→ Langkah Pengerjaan:
1: Ubah paragraf yang diawali "Dalam kunjungannya, Menhub mengatakan" dalam teks tentang Proyek Malarko menjadi daftar butir singkat yang memuat fakta utamanya.
2: Teruskan teks tentang Proyek Malarko mulai dari kalimat terakhirnya.

→ Teks Halaman:

--- --- ---

Namun demikian, Kepala Seksi Intelijen Kejari Karimun Martua Susanto berpendapat perlu dilakukan audit hukum terlebih dahulu untuk melihat sejauh mana realisasi (pekerjaan) yang sudah dikerjakan.

“Apa impact-nya. Bagaimana pengerjaannya. Itu namanya audit hukum. Mungkin nanti setelah audit hukum itu dilakukan, ini akan menjadi bahan pertimbangan untuk meneruskan atau bagaimana. Kan ini ‘kan masih belum selesai pengerjaannya,” jelasnya.

Martua menjelaskan, bahwa untuk melakukan audit hukum itu diperlukan bahan dan data.

“Nah bahannya itu yang kita memang belum ada. Mungkin ada, tapi filenya sudah di bawah-bawah. Dan kita harus bongkar dulu lah. karena setahu saya, Kasi Pidsus semasa dijabat Pak Rizky pernah melakukan itu,” ujar Martua yang baru beberapa bulan bertugas di Karimun.

Menyinggung soal perlunya pendampingan hukum, Martua mengatakan pendampingan hukum dilakukan untuk proyek yang masih berjalan. Sementara, Proyek Malarko sudah dikerjakan dan akan dilanjutkan kembali.

“Untuk dilanjutkan ini perlu dilakukan audit hukum, bisa dengan pemanggilan pihak-pihak terkait dan melakukan penilaian terhadap fisik pelabuhan yang telah dikerjakan. Apalagi proyek inikan terhenti sudah cukup lama tentu fisiknya sudah berkarat. Perlu tidak dilanjutkan, atau bagaiman,” terangnya.

Janji Menhub

Angin segar berlanjutnya Megaproyek Malarko kembali berhembus setelah Menteri Perhubungan (Menhub) Budi Karya Sumadi berkunjung ke Karimun pada awal Februari 2020 untuk meninjau proyek tersebut.

Kala itu, Menhub Budi Karya mengatakan bahwa dirinya diutus Presiden Joko Widodo untuk meninjau Pelabuhan Malarko, sebagai bagian dari Proyek Tol Laut.

Dalam kunjungannya, Menhub mengatakan, pembangunan Malarko akan dilanjutkan dengan estimasi anggaran sekitar Rp 200 miliar. Ia bahkan menargetkan Proyek Malarko selesai dan diresmikan Presiden pada 2021. Namun rencana ini batal karena pandemi COVID-19.

--- --- ---

→ Data yang Disediakan:
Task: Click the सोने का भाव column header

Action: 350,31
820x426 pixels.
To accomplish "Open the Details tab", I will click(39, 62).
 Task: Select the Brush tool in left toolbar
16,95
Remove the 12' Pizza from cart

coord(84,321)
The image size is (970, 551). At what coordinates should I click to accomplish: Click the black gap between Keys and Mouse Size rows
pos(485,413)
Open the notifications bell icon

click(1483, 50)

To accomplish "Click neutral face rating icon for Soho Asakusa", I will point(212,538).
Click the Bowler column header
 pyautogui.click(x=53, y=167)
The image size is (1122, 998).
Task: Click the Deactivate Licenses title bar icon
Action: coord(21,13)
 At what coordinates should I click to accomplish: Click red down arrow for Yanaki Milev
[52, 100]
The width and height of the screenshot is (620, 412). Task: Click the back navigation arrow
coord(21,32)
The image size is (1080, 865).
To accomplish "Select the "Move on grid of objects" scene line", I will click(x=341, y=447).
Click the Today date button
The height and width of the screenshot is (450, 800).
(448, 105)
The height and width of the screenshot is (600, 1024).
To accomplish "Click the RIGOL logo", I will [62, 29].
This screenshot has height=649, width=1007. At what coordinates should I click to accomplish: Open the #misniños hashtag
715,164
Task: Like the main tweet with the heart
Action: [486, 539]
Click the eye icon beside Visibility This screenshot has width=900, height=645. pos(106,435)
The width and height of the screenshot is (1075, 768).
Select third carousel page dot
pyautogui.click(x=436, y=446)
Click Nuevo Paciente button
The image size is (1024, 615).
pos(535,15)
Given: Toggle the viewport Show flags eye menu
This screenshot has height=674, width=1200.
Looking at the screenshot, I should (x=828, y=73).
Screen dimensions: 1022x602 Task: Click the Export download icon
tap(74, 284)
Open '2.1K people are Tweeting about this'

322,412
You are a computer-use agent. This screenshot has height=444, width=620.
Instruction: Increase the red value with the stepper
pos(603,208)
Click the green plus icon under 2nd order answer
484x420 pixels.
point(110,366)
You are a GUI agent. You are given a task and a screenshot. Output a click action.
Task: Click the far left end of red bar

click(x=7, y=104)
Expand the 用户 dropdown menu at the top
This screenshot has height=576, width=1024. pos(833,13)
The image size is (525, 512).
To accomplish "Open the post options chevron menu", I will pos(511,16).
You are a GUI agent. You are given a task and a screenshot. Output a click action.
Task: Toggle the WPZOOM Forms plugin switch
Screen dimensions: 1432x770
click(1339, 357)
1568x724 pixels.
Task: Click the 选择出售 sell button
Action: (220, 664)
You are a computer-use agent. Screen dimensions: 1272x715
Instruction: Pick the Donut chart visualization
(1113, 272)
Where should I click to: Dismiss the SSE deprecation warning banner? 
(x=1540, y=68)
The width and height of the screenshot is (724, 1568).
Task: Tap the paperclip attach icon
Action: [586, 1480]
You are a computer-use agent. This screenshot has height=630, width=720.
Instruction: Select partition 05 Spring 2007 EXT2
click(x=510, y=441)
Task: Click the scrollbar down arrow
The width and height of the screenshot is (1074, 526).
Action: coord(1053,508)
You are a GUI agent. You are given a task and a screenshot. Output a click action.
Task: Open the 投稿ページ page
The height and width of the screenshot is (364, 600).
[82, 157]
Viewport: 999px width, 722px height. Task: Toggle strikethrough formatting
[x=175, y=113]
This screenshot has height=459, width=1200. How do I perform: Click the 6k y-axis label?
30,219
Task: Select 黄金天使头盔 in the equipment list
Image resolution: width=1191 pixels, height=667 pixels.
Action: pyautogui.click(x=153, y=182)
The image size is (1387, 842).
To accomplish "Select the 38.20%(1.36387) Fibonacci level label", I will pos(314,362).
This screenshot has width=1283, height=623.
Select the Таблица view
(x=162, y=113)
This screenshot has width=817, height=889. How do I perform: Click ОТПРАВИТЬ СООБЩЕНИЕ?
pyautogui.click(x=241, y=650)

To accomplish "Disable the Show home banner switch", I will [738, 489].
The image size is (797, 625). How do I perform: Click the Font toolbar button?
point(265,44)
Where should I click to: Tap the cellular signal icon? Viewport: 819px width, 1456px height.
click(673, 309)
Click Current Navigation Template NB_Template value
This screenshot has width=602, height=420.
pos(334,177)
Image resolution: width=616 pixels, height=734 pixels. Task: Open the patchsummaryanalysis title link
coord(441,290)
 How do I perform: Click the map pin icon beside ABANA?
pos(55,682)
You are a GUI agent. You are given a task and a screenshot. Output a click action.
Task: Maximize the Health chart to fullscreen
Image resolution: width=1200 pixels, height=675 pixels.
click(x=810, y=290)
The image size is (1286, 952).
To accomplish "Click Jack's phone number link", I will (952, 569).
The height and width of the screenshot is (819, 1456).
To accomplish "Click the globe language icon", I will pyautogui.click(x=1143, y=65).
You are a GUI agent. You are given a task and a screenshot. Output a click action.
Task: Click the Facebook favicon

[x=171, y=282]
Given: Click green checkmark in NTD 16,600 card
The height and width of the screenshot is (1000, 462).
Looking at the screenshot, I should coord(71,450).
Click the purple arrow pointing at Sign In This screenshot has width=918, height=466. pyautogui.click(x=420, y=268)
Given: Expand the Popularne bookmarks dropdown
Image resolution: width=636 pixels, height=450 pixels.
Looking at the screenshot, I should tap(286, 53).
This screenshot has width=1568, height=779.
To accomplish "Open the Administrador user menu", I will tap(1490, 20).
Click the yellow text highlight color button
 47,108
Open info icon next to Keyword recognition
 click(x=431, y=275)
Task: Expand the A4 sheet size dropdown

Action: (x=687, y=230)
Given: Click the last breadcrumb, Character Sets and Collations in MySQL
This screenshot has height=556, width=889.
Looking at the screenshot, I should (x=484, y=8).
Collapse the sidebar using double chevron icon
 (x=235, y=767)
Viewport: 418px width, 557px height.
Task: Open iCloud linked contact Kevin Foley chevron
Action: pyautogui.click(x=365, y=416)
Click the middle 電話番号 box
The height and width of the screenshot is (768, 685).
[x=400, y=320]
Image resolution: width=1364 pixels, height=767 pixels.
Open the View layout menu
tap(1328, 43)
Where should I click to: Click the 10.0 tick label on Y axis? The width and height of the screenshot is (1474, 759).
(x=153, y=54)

--- --- ---

→ Hasil Pengerjaan:
1:
- Menhub menyatakan pembangunan Malarko akan dilanjutkan.
- Estimasi anggarannya sekitar Rp 200 miliar.
- Proyek ditargetkan selesai dan diresmikan Presiden pada 2021.
- Rencana itu batal karena pandemi COVID-19.

2:
Menhub juga menyatakan, pengerjaan lanjutan Pelabuhan Malarko dilakukan dengan sistem sharing dengan pihak swasta, dan nantinya pelabuhan itu bisa dikelola BUMD, dalam hal ini PT Karya Karimun Mandiri.

Pada 1 April 2021, Menhub kembali meninjau Proyek Pelabuhan Malarko. Menhub kembali menegaskan bahwa Megaproyek Malarko dilanjutkan

Menhub menyatakan pengembangan Pelabuhan Malarko dikerjakan bersama-sama dengan  melibatkan pihak swasta, dengan konsep kerja sama pengelolaan (KSP) antara BUMD dan swasta dengan konsesi selama 30 tahun.

“Kita sudah sepakat, pelabuhan Malarko dikembangkan menjadi satu pelabuhan dengan konsep kerja sama pengelolaan yang konsesinya bisa 30 tahun,” kata Budi Karya dikutip dari laman jurnalterkini.id.

Menhub optimistis jika pelabuhan kontainer ini berjalan, perekonomian Karimun makin tumbuh dan pengembangan investasi makin pesat.

Menanggapi hal itu, Dirut PT Karya Karimun Mandiri (KKM) selaku BUMD Kepelabuhanan milik Pemkab Karimun, Yuwono berpendapat Pelabuhan Malarko dari sisi bisnis sangat menguntungkan karena pelabuhan itu akan menjadi pelabuhan bongkar muat kegiatan investasi di kawasan perdagangan bebas dan pelabuhan bebas (FTZ), stored tank, Pelni dan tol laut, kontainer, ship to ship, green port, kegiatan usaha wisata, dan marina city.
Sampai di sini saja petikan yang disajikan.